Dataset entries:

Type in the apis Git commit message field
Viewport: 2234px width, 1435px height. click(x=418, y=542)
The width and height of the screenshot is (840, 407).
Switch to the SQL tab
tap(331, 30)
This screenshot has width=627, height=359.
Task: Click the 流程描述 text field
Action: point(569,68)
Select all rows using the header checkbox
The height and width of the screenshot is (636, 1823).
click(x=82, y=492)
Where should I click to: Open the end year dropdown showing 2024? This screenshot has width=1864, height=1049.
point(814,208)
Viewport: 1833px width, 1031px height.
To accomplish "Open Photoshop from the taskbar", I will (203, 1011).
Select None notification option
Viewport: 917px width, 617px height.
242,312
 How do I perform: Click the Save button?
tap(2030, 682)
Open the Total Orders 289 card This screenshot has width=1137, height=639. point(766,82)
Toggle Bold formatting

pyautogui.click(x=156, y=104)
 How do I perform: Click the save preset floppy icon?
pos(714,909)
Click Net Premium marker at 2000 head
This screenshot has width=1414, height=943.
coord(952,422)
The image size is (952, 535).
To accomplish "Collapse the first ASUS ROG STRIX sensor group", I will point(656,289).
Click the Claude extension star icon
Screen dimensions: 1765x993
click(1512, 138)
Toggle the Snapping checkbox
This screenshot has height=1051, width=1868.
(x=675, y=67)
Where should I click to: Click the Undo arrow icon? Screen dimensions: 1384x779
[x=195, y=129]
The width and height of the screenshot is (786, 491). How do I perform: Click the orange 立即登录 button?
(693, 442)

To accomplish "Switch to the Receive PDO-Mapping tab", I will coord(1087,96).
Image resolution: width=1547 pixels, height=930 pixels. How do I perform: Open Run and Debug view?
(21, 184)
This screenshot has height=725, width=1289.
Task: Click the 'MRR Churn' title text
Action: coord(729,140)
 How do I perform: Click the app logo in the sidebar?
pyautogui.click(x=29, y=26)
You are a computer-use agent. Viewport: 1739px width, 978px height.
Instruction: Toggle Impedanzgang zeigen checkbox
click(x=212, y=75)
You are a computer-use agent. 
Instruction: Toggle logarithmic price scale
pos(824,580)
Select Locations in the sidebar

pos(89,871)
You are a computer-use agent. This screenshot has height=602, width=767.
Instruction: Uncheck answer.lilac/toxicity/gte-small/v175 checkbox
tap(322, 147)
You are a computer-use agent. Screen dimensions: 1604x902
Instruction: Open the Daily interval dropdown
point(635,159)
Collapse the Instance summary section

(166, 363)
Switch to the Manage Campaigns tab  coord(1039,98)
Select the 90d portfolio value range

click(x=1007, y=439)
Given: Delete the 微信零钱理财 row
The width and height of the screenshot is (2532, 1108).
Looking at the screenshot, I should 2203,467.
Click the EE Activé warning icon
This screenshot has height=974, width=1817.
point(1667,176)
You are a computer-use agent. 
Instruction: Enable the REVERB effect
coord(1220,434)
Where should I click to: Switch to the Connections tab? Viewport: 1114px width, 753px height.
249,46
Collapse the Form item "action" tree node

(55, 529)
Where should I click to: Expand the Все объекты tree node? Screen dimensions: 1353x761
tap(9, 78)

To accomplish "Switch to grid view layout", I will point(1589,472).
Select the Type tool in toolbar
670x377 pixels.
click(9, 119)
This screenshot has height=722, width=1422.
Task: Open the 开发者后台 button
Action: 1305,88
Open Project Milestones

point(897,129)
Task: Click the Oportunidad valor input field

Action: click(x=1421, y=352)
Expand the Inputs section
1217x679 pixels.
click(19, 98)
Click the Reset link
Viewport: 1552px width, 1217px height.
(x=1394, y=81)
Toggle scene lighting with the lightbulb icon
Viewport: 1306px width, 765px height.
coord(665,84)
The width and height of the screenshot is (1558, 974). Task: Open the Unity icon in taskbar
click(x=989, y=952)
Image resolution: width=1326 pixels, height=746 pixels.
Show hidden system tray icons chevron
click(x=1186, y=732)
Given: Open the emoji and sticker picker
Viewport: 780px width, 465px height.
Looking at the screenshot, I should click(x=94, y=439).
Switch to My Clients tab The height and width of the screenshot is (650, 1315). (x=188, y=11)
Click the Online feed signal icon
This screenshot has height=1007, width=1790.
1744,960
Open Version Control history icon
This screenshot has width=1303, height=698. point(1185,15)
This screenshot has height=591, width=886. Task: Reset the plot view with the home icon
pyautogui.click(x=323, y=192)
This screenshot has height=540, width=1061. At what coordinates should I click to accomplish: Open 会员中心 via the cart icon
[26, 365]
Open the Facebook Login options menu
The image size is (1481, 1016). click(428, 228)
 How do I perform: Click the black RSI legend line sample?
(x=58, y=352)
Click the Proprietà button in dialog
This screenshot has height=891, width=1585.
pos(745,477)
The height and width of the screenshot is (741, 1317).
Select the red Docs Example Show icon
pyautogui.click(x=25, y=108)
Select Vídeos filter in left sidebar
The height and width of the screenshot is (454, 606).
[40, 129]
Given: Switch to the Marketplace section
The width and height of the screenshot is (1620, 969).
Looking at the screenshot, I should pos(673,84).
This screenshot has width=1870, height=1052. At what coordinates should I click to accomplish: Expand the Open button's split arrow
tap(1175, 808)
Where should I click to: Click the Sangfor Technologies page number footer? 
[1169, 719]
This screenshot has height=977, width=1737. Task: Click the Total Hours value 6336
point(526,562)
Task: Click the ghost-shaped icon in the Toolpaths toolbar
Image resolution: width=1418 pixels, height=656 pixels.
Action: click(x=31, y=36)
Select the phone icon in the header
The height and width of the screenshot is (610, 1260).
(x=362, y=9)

> [BRIEF]:
Each line in the data above either holds "agent" or does not. State how many do, as a bare number.

> [COMPLETED TASK]:
5